---------- Records supplied

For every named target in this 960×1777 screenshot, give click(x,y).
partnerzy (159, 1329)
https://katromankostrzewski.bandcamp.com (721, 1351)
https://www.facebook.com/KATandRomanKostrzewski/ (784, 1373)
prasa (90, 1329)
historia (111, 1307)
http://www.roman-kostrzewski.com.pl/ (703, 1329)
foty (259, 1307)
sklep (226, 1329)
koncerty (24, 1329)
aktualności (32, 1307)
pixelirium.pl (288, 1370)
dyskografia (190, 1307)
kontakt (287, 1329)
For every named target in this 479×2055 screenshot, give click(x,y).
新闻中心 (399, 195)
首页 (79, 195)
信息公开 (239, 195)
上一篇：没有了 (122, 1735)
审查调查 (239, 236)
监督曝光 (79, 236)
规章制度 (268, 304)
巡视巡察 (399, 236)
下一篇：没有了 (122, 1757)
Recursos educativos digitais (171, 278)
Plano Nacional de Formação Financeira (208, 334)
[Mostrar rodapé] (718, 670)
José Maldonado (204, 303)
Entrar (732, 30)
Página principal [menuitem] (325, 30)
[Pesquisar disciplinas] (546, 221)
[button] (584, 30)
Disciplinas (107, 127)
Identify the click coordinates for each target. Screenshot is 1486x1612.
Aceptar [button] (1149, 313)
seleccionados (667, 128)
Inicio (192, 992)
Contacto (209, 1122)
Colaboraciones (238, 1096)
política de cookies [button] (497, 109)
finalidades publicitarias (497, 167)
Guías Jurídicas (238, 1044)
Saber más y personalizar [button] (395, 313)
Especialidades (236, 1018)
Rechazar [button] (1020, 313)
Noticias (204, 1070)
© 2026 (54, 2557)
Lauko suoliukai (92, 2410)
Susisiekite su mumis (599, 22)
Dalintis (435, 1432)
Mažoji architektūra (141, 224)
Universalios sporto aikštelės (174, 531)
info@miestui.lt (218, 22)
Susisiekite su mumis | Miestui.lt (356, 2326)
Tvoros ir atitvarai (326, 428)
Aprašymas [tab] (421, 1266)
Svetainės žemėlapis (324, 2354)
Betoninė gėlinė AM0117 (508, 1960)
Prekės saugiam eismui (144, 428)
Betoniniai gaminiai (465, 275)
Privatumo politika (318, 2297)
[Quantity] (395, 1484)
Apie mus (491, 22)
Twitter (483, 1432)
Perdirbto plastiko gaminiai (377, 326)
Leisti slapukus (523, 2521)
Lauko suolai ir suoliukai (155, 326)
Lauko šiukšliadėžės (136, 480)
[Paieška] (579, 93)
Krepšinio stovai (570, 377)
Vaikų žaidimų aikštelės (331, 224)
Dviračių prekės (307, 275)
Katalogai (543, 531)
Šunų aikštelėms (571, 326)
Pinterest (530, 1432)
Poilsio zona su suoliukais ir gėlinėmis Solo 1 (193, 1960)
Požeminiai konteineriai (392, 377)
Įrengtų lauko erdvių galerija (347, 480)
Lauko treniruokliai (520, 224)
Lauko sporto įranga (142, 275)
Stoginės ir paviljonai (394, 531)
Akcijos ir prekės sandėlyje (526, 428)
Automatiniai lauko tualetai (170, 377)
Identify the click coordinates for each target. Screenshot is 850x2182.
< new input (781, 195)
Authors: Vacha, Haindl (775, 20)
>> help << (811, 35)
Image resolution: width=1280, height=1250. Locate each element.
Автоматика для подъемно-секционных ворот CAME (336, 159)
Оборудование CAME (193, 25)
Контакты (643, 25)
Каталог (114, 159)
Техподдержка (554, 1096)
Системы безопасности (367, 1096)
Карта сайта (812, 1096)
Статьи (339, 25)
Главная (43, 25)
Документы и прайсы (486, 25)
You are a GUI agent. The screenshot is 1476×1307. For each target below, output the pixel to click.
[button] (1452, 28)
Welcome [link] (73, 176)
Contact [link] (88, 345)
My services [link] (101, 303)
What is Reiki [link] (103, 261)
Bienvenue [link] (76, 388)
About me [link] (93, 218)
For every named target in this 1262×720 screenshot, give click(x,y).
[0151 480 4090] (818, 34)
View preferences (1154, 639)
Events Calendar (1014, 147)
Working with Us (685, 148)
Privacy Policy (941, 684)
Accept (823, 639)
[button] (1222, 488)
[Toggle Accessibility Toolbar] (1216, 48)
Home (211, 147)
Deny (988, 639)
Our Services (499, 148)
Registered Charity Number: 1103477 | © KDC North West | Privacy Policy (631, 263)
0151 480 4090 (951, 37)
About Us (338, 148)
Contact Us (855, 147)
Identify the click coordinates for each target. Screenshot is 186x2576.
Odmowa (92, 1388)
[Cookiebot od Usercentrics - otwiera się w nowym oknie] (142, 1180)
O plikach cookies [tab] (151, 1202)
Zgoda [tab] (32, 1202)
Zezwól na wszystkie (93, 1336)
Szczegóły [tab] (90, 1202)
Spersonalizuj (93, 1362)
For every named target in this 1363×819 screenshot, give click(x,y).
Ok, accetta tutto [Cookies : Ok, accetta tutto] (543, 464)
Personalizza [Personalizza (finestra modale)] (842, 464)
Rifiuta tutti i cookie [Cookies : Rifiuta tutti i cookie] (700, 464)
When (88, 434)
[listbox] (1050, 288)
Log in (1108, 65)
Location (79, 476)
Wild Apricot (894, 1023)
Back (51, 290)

--------------------

Copy every one of the records above verbatim, from the first line through the last.

For every named target in this 960×1777 screenshot, give click(x,y).
partnerzy (159, 1329)
https://katromankostrzewski.bandcamp.com (721, 1351)
https://www.facebook.com/KATandRomanKostrzewski/ (784, 1373)
prasa (90, 1329)
historia (111, 1307)
http://www.roman-kostrzewski.com.pl/ (703, 1329)
foty (259, 1307)
sklep (226, 1329)
koncerty (24, 1329)
aktualności (32, 1307)
pixelirium.pl (288, 1370)
dyskografia (190, 1307)
kontakt (287, 1329)
For every named target in this 479×2055 screenshot, give click(x,y).
新闻中心 (399, 195)
首页 (79, 195)
信息公开 (239, 195)
上一篇：没有了 (122, 1735)
审查调查 (239, 236)
监督曝光 (79, 236)
规章制度 (268, 304)
巡视巡察 (399, 236)
下一篇：没有了 (122, 1757)
Recursos educativos digitais (171, 278)
Plano Nacional de Formação Financeira (208, 334)
[Mostrar rodapé] (718, 670)
José Maldonado (204, 303)
Entrar (732, 30)
Página principal [menuitem] (325, 30)
[Pesquisar disciplinas] (546, 221)
[button] (584, 30)
Disciplinas (107, 127)
Identify the click coordinates for each target. Screenshot is 1486x1612.
Aceptar [button] (1149, 313)
seleccionados (667, 128)
Inicio (192, 992)
Contacto (209, 1122)
Colaboraciones (238, 1096)
política de cookies [button] (497, 109)
finalidades publicitarias (497, 167)
Guías Jurídicas (238, 1044)
Saber más y personalizar [button] (395, 313)
Especialidades (236, 1018)
Rechazar [button] (1020, 313)
Noticias (204, 1070)
© 2026 (54, 2557)
Lauko suoliukai (92, 2410)
Susisiekite su mumis (599, 22)
Dalintis (435, 1432)
Mažoji architektūra (141, 224)
Universalios sporto aikštelės (174, 531)
info@miestui.lt (218, 22)
Susisiekite su mumis | Miestui.lt (356, 2326)
Tvoros ir atitvarai (326, 428)
Aprašymas [tab] (421, 1266)
Svetainės žemėlapis (324, 2354)
Betoninė gėlinė AM0117 (508, 1960)
Prekės saugiam eismui (144, 428)
Betoniniai gaminiai (465, 275)
Privatumo politika (318, 2297)
[Quantity] (395, 1484)
Apie mus (491, 22)
Twitter (483, 1432)
Perdirbto plastiko gaminiai (377, 326)
Leisti slapukus (523, 2521)
Lauko suolai ir suoliukai (155, 326)
Lauko šiukšliadėžės (136, 480)
[Paieška] (579, 93)
Krepšinio stovai (570, 377)
Vaikų žaidimų aikštelės (331, 224)
Dviračių prekės (307, 275)
Katalogai (543, 531)
Šunų aikštelėms (571, 326)
Pinterest (530, 1432)
Poilsio zona su suoliukais ir gėlinėmis Solo 1 (193, 1960)
Požeminiai konteineriai (392, 377)
Įrengtų lauko erdvių galerija (347, 480)
Lauko treniruokliai (520, 224)
Lauko sporto įranga (142, 275)
Stoginės ir paviljonai (394, 531)
Akcijos ir prekės sandėlyje (526, 428)
Automatiniai lauko tualetai (170, 377)
Identify the click coordinates for each target. Screenshot is 850x2182.
< new input (781, 195)
Authors: Vacha, Haindl (775, 20)
>> help << (811, 35)
Image resolution: width=1280, height=1250. Locate each element.
Автоматика для подъемно-секционных ворот CAME (336, 159)
Оборудование CAME (193, 25)
Контакты (643, 25)
Каталог (114, 159)
Техподдержка (554, 1096)
Системы безопасности (367, 1096)
Карта сайта (812, 1096)
Статьи (339, 25)
Главная (43, 25)
Документы и прайсы (486, 25)
You are a GUI agent. The screenshot is 1476×1307. For each target below, output the pixel to click.
[button] (1452, 28)
Welcome [link] (73, 176)
Contact [link] (88, 345)
My services [link] (101, 303)
What is Reiki [link] (103, 261)
Bienvenue [link] (76, 388)
About me [link] (93, 218)
For every named target in this 1262×720 screenshot, give click(x,y).
[0151 480 4090] (818, 34)
View preferences (1154, 639)
Events Calendar (1014, 147)
Working with Us (685, 148)
Privacy Policy (941, 684)
Accept (823, 639)
[button] (1222, 488)
[Toggle Accessibility Toolbar] (1216, 48)
Home (211, 147)
Deny (988, 639)
Our Services (499, 148)
Registered Charity Number: 1103477 | © KDC North West | Privacy Policy (631, 263)
0151 480 4090 (951, 37)
About Us (338, 148)
Contact Us (855, 147)
Identify the click coordinates for each target. Screenshot is 186x2576.
Odmowa (92, 1388)
[Cookiebot od Usercentrics - otwiera się w nowym oknie] (142, 1180)
O plikach cookies [tab] (151, 1202)
Zgoda [tab] (32, 1202)
Zezwól na wszystkie (93, 1336)
Szczegóły [tab] (90, 1202)
Spersonalizuj (93, 1362)
For every named target in this 1363×819 screenshot, give click(x,y).
Ok, accetta tutto [Cookies : Ok, accetta tutto] (543, 464)
Personalizza [Personalizza (finestra modale)] (842, 464)
Rifiuta tutti i cookie [Cookies : Rifiuta tutti i cookie] (700, 464)
When (88, 434)
[listbox] (1050, 288)
Log in (1108, 65)
Location (79, 476)
Wild Apricot (894, 1023)
Back (51, 290)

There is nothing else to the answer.